Die Verfassungsbeschwerde hat Aussicht auf Erfolg, wenn sie zulässig und begründet ist.

A. Zulässigkeit 

I. Zuständigkeit des Bundesverfassungsgericht 
Die Zuständigkeit des Bundesverfassungsgericht ergibt sich aus Art. 93 I Nr. 4 a GG i.V.m. §§ 13 Nr. 8 a, 90 ff. BverfGG.

II. Beschwerdeberechtigung
Der Beschwerdeführer A müsste auch beschwerdeberechtigt sein. Beschwerdeberechtigt ist nach Art. 93 I Nr. 4a, § 90 I BVerfGG „Jedermann“. „Jedermann“ i.S.d. § 90 Abs. 1 BVerfGG ist derjenige, der Träger der im konkreten Fall in Betracht kommenden Grundrechte oder grundrechtsgleichen Rechte ist. Ebenso müsste der A prozessfähig sein. Prozessfähigkeit bedeutet die Fähigkeit, Prozesshandlungen selbst oder durch selbstbestimmte Bevollmächtigte vorzunehmen. Von beiden Eigenschaften ist bei A auszugehen, damit ist A beschwerdefähig.

III. Beschwerdegegenstand
Beschwerdegegenstand kann nach Art. 93 I Nr. 4a, § 90 I BVerfGG jeder Akt der öffentlichen Gewalt sein. Erfasst sind alle Maßnahmen der Gesetzgebung, der Verwaltung oder der Rechtsprechung. A wendet sich hier gegen ein Strafurteil und damit gegen eine Maßnahme der Rechtsprechung. Das Strafurteil stellt somit einen tauglichen Beschwerdegegenstand dar.

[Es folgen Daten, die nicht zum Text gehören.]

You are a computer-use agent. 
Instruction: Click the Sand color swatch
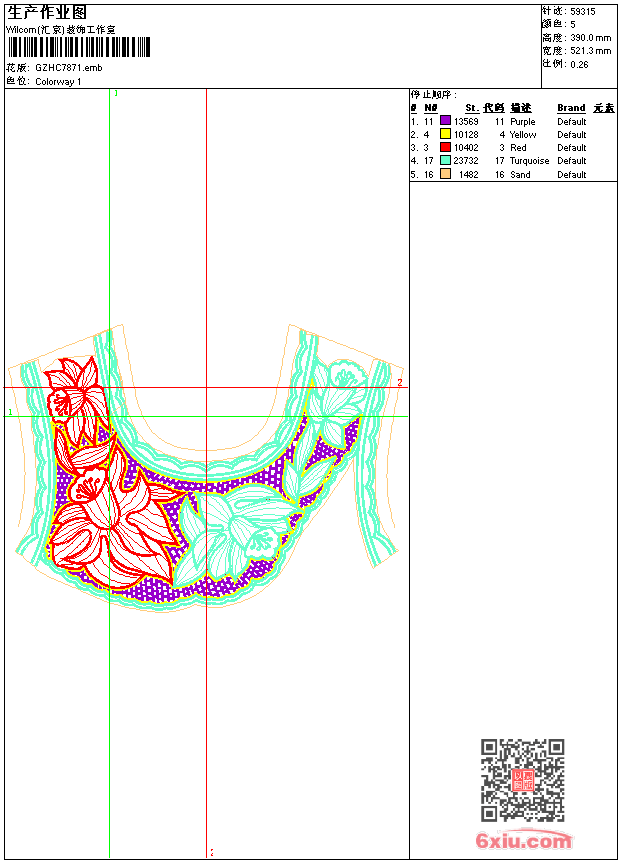[445, 174]
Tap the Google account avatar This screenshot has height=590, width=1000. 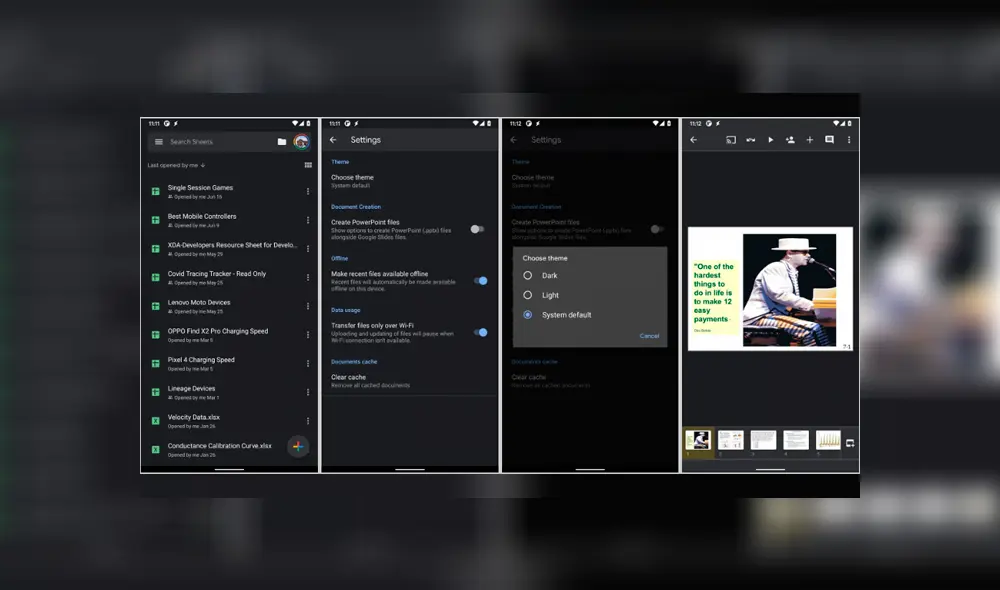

IV. Beschwerdebefugnis, § 90 I BverfGG
Der Beschwerdeführer muss gemäß Art. 93 I Nr. 4 a, § 90 I BVerfGG geltend machen, durch den Beschwerdegegenstand möglicherweise selbst, gegenwärtig und unmittelbar in einem seiner Grundrechte verletzt zu sein. Das angegriffene belastende Urteil ist an A gerichtet und ohne weiteren Umsetzungsakt ihm gegenüber wirksam, so dass er gegenwärtig und unmittelbar in seinen eigenen Grundrechten betroffen ist. In Betracht kommt eine Verletzung seines Rechts aus Art. 8 I GG und Art. 5 I S.1 GG. Schutzgut des Art.8 I GG ist die Versammlungsfreiheit und auch die kollektive Meinungsäußerung. Grundlage der strafrechtlichen Verurteilung waren wertende Äußerungen des A und der Umstand, dass er sich am Friedhof mit anderen zu einer Kundgabe versammelt hat. Es erscheint nicht ausgeschlossen, dass das Strafgericht die Relevanz der Art. 8 I, 5 I S. 1 GG für seine Entscheidung übersehen bzw. Bedeutung oder Inhalt der Grundrechte verkannt und damit A in seinen Grundrechten verletzt hat. Folglich ist A beschwerdefähig.

V. Rechtswegerschöpfung, § 90 II 1 BverfGG 
Darüber hinaus statuiert § 90 II 1 BVerfGG das Erfordernis der Rechtswegerschöpfung. Soweit dem Beschwerdeführer der ordentliche Rechtsweg offen steht, muss dieser vor Erhebung einer Verfassungsbeschwerde grundsätzlich durchlaufen werden. Der A hat, bevor er Verfassungsbeschwerde zum Bundesverfassungsgericht erhoben hat, erst den gesamten strafrechtlichen Instanzenzug erfolglos durchlaufen. Damit ist der ordentliche Rechtsweg für das Begehren des A ausgeschöpft. Das Kriterium der Rechtswegerschöpfung ist für die Verfassungsbeschwerde des A infolgedessen erfüllt.

VI. Subsidiarität
Über die Rechtswegerschöpfung hinaus sind alle Möglichkeiten, gerichtlichen Rechtsschutz mittelbar oder außergerichtlichen Rechtsschutz zu erhalten, auszuschöpfen. Der A hat keine anderen Möglichkeiten sich gegen das Urteil zur Wehr zu setzen, somit ist auch die Subsidiarität gegeben.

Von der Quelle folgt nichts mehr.